### Dataset entries
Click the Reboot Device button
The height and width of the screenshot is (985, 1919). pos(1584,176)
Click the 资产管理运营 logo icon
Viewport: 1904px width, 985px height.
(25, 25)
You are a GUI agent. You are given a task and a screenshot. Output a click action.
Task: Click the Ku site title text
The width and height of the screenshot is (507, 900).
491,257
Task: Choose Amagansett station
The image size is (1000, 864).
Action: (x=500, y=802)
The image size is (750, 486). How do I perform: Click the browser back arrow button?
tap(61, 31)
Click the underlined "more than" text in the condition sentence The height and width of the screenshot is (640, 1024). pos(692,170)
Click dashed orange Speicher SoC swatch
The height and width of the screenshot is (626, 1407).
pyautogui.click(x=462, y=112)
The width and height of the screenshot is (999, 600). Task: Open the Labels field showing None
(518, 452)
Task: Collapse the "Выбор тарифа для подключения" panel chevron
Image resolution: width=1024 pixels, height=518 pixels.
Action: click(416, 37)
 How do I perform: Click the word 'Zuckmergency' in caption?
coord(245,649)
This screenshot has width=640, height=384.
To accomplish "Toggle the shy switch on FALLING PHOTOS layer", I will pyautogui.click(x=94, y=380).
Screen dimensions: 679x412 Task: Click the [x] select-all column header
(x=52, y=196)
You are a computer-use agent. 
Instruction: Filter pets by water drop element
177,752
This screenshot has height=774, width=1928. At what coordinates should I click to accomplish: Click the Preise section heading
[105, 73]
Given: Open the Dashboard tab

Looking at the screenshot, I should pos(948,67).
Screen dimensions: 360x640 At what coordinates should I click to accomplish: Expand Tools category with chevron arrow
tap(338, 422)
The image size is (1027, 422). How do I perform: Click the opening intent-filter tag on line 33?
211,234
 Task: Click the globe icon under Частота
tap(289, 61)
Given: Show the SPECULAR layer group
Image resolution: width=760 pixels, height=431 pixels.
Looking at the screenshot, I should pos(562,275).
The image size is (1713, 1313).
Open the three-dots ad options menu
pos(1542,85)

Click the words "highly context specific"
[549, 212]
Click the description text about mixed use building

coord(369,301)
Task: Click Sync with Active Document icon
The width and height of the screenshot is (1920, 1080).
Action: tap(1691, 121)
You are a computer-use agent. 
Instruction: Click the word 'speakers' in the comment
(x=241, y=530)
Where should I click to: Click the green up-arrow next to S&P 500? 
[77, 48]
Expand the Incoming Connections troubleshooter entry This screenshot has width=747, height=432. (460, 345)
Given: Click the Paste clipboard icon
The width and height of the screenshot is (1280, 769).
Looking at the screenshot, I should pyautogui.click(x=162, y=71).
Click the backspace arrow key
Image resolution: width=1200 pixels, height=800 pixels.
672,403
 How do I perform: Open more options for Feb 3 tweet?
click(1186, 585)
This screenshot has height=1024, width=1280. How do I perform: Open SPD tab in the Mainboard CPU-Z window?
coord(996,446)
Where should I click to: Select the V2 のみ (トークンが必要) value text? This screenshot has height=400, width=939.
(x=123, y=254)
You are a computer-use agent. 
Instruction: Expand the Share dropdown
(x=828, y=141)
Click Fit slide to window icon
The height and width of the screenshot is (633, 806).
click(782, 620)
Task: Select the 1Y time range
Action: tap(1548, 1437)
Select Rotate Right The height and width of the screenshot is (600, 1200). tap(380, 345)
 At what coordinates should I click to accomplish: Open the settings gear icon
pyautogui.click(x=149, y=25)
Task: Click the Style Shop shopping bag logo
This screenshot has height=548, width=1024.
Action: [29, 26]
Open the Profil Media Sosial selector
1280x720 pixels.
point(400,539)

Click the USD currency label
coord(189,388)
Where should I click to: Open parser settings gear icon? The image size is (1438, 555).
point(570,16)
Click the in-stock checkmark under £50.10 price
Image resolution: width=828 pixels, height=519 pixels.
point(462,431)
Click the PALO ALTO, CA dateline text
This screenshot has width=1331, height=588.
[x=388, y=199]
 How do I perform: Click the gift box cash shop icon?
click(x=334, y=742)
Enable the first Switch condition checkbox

### What is expected
Give the records back in full, word for word.

### Exercise answer
Click the Reboot Device button
The height and width of the screenshot is (985, 1919). pos(1584,176)
Click the 资产管理运营 logo icon
Viewport: 1904px width, 985px height.
(25, 25)
You are a GUI agent. You are given a task and a screenshot. Output a click action.
Task: Click the Ku site title text
The width and height of the screenshot is (507, 900).
491,257
Task: Choose Amagansett station
The image size is (1000, 864).
Action: (x=500, y=802)
The image size is (750, 486). How do I perform: Click the browser back arrow button?
tap(61, 31)
Click the underlined "more than" text in the condition sentence The height and width of the screenshot is (640, 1024). pos(692,170)
Click dashed orange Speicher SoC swatch
The height and width of the screenshot is (626, 1407).
pyautogui.click(x=462, y=112)
The width and height of the screenshot is (999, 600). Task: Open the Labels field showing None
(518, 452)
Task: Collapse the "Выбор тарифа для подключения" panel chevron
Image resolution: width=1024 pixels, height=518 pixels.
Action: click(416, 37)
 How do I perform: Click the word 'Zuckmergency' in caption?
coord(245,649)
This screenshot has width=640, height=384.
To accomplish "Toggle the shy switch on FALLING PHOTOS layer", I will pyautogui.click(x=94, y=380).
Screen dimensions: 679x412 Task: Click the [x] select-all column header
(x=52, y=196)
You are a computer-use agent. 
Instruction: Filter pets by water drop element
177,752
This screenshot has height=774, width=1928. At what coordinates should I click to accomplish: Click the Preise section heading
[105, 73]
Given: Open the Dashboard tab

Looking at the screenshot, I should pos(948,67).
Screen dimensions: 360x640 At what coordinates should I click to accomplish: Expand Tools category with chevron arrow
tap(338, 422)
The image size is (1027, 422). How do I perform: Click the opening intent-filter tag on line 33?
211,234
 Task: Click the globe icon under Частота
tap(289, 61)
Given: Show the SPECULAR layer group
Image resolution: width=760 pixels, height=431 pixels.
Looking at the screenshot, I should pos(562,275).
The image size is (1713, 1313).
Open the three-dots ad options menu
pos(1542,85)

Click the words "highly context specific"
[549, 212]
Click the description text about mixed use building

coord(369,301)
Task: Click Sync with Active Document icon
The width and height of the screenshot is (1920, 1080).
Action: tap(1691, 121)
You are a computer-use agent. 
Instruction: Click the word 'speakers' in the comment
(x=241, y=530)
Where should I click to: Click the green up-arrow next to S&P 500? 
[77, 48]
Expand the Incoming Connections troubleshooter entry This screenshot has width=747, height=432. (460, 345)
Given: Click the Paste clipboard icon
The width and height of the screenshot is (1280, 769).
Looking at the screenshot, I should pyautogui.click(x=162, y=71).
Click the backspace arrow key
Image resolution: width=1200 pixels, height=800 pixels.
672,403
 How do I perform: Open more options for Feb 3 tweet?
click(1186, 585)
This screenshot has height=1024, width=1280. How do I perform: Open SPD tab in the Mainboard CPU-Z window?
coord(996,446)
Where should I click to: Select the V2 のみ (トークンが必要) value text? This screenshot has height=400, width=939.
(x=123, y=254)
You are a computer-use agent. 
Instruction: Expand the Share dropdown
(x=828, y=141)
Click Fit slide to window icon
The height and width of the screenshot is (633, 806).
click(782, 620)
Task: Select the 1Y time range
Action: tap(1548, 1437)
Select Rotate Right The height and width of the screenshot is (600, 1200). tap(380, 345)
 At what coordinates should I click to accomplish: Open the settings gear icon
pyautogui.click(x=149, y=25)
Task: Click the Style Shop shopping bag logo
This screenshot has height=548, width=1024.
Action: [29, 26]
Open the Profil Media Sosial selector
1280x720 pixels.
point(400,539)

Click the USD currency label
coord(189,388)
Where should I click to: Open parser settings gear icon? The image size is (1438, 555).
point(570,16)
Click the in-stock checkmark under £50.10 price
Image resolution: width=828 pixels, height=519 pixels.
point(462,431)
Click the PALO ALTO, CA dateline text
This screenshot has width=1331, height=588.
[x=388, y=199]
 How do I perform: Click the gift box cash shop icon?
click(x=334, y=742)
Enable the first Switch condition checkbox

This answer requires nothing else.